5 of 329 comments (clear)

  1. Re:Yeah, yeah, racist rants, again ! by Anonymous Coward · · Score: 5, Insightful

    Er... I think this article proves he is correct. I'm Chinese and proud, but the morals we have when it comes to counterfeiting and intellectual property are just shameful. (Well that and environmental / animal cruelty, utterly shameful.) Nothing racist about it.

  2. The Venitian? by Tester · · Score: 5, Insightful

    Well, how is that different from half the hotel/casinos on the strip in Las Vegas ? Appart from the fact that's it's more realistic.

  3. WTF, why should they have to ask? by pipedwho · · Score: 5, Insightful

    I love how some people are 'miffed' that a Chinese company has copied their city down to the finest details "without asking". What if they said no? Would the Chinese company have just shut down their project? Maybe as a courtesy, but why risk a 'no', when you fully intend to ignore it anyway.

    And 'piracy' (as posted above) is the wrong term. These buildings and the landscape are so old that even if they ever existed under some sort of copyright or patent protection, they would no longer be covered now.

    It's not even like the Chinese company isn't saying that it's a direct copy, so the original is still being credited as being the 'original'.

    What this does show is that there are a whole bunch of people around that think that 'copyright' or 'intellectual property' are some sort of super-rights that preclude anyone from doing anything that the creators don't expressly allow; whether or not any reasonable period of protection has elapsed.
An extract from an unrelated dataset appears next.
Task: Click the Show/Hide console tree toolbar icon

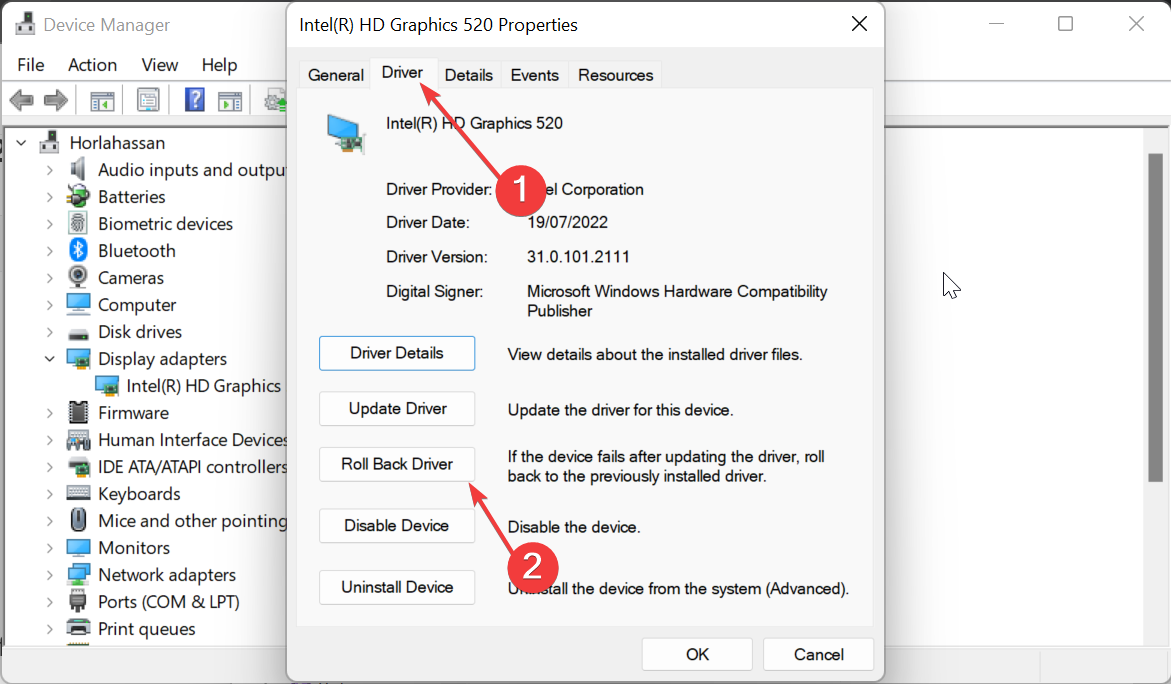Action: (x=102, y=100)
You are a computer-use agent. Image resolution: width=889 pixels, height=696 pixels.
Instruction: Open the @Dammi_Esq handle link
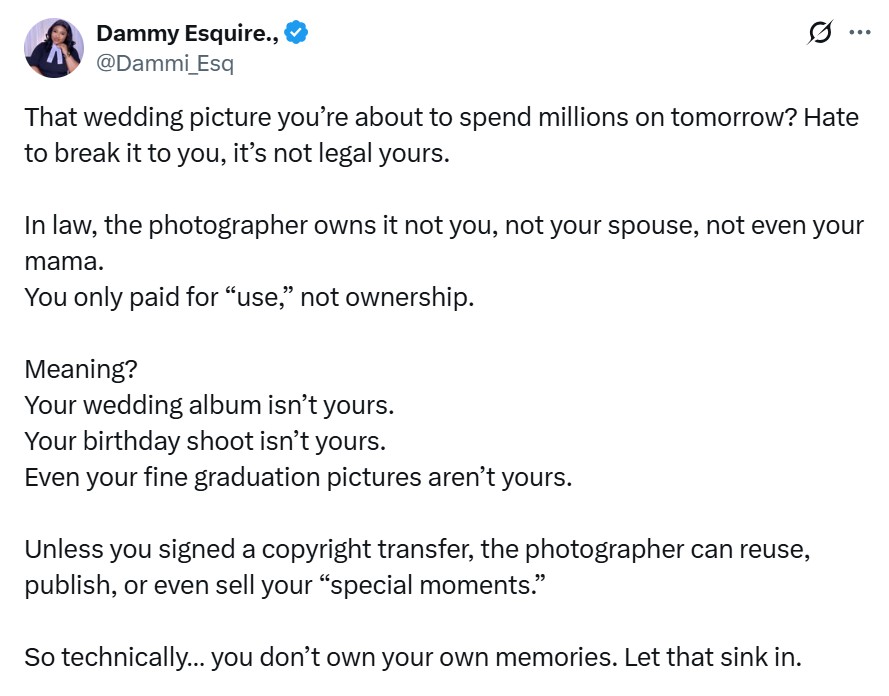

And sadly, many others think it's justified, while ignoring the consequences, where pretty much anything created would end up infringing on something somewhere at some time in the past.
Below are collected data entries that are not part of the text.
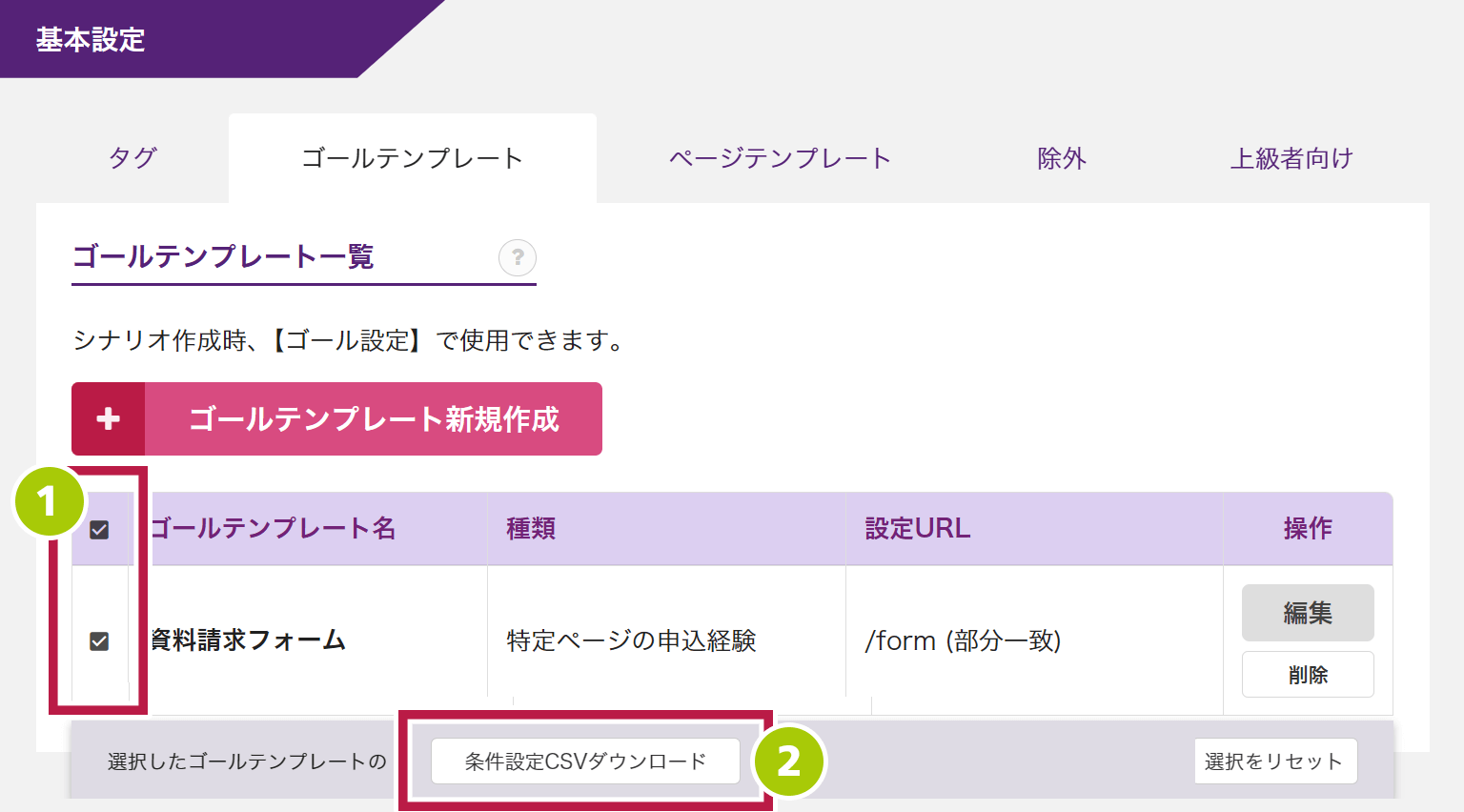Screen dimensions: 1464x812
Task: Select the ゴールテンプレート tab
Action: coord(412,158)
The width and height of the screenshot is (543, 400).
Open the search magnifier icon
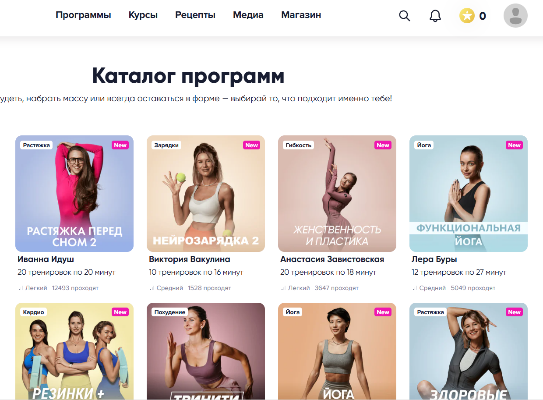[404, 16]
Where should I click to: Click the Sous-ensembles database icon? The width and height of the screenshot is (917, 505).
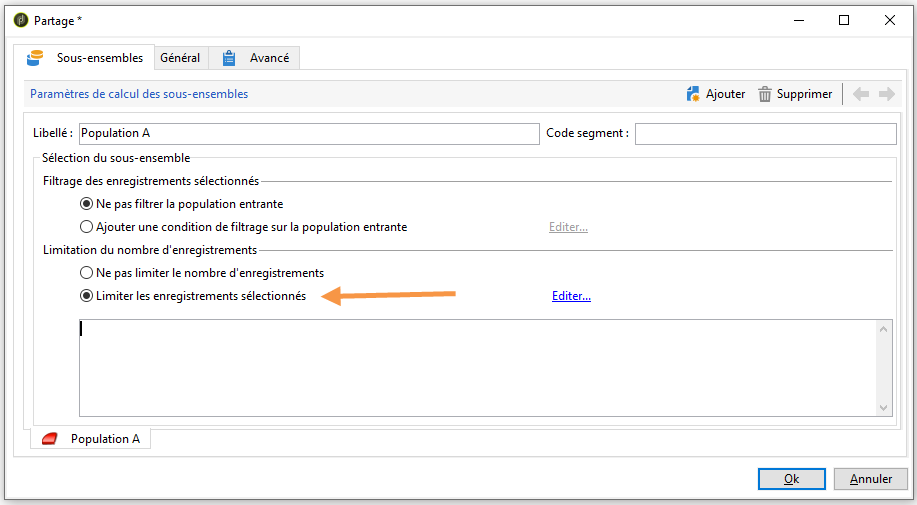coord(35,58)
  4. Re:priacy 2.0 by Kittenman · · Score: 5, Insightful

    They're hardly the first to try to reproduce tourist destinations and landmarks. Tokyo has an Eiffel tower and a Statue of Liberty.
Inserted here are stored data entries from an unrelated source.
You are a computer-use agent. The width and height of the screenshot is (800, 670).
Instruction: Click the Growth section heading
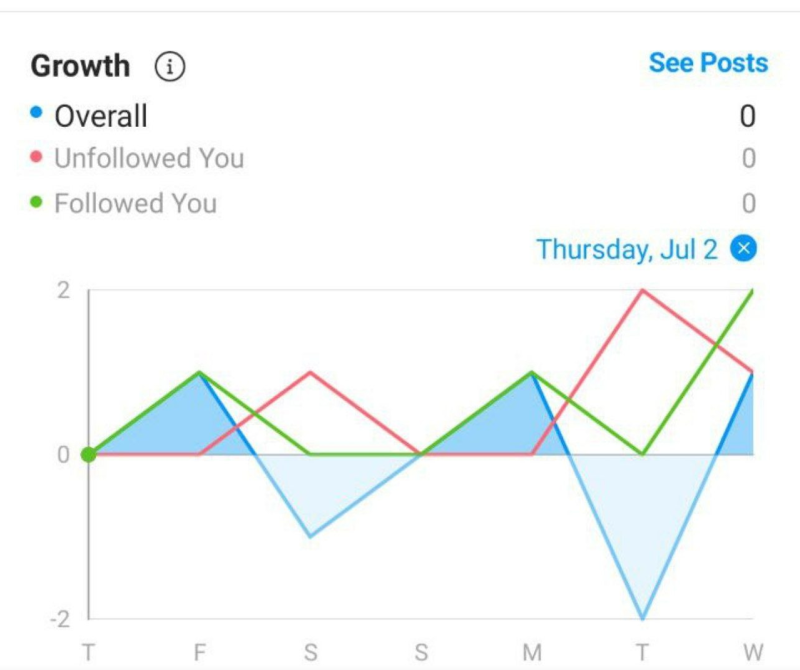coord(80,66)
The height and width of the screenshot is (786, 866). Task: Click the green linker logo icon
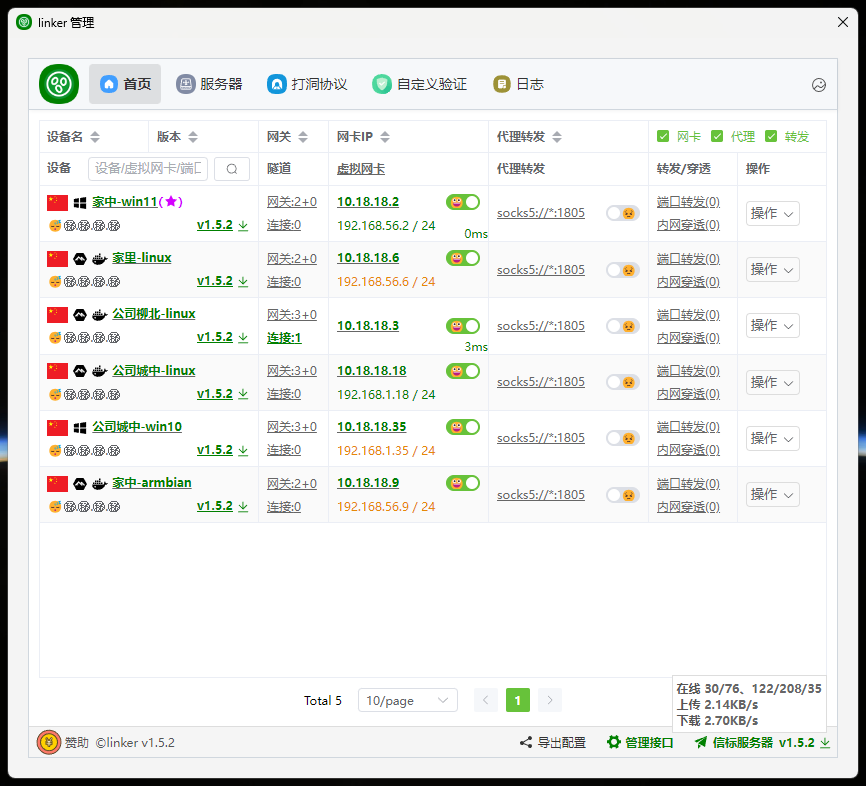pos(59,84)
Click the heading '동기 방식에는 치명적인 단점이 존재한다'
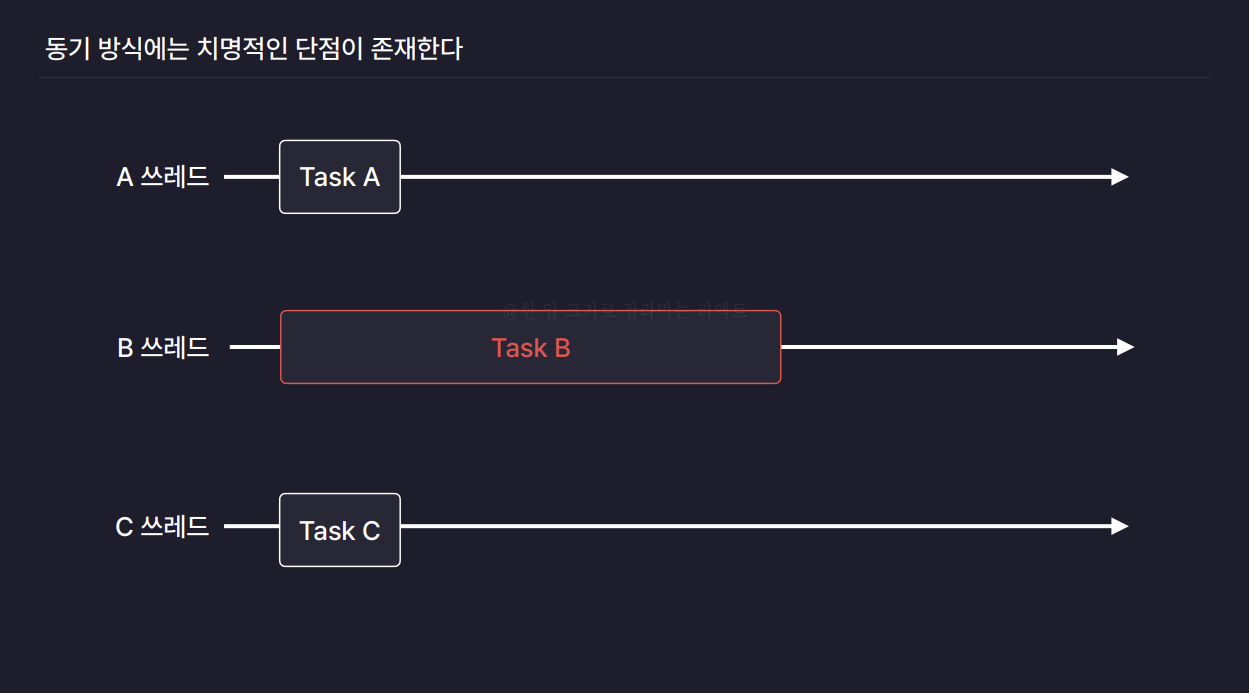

    Isn't there a lot of stuff in Las Vegas as well? (They're not the original Pyramids, I suspect...)

    --
    "The greatest lesson in life is to know that even fools are right sometimes" - Winston Churchill
  5. Re:Yeah, yeah, racist rants, again ! by _Shad0w_ · · Score: 5, Insightful

    And I'll point you at the Clean Air Act (1956). Because, you know, we realized things were wrong and did something about it.

    --

    Yeah, I had a sig once; I got bored of it.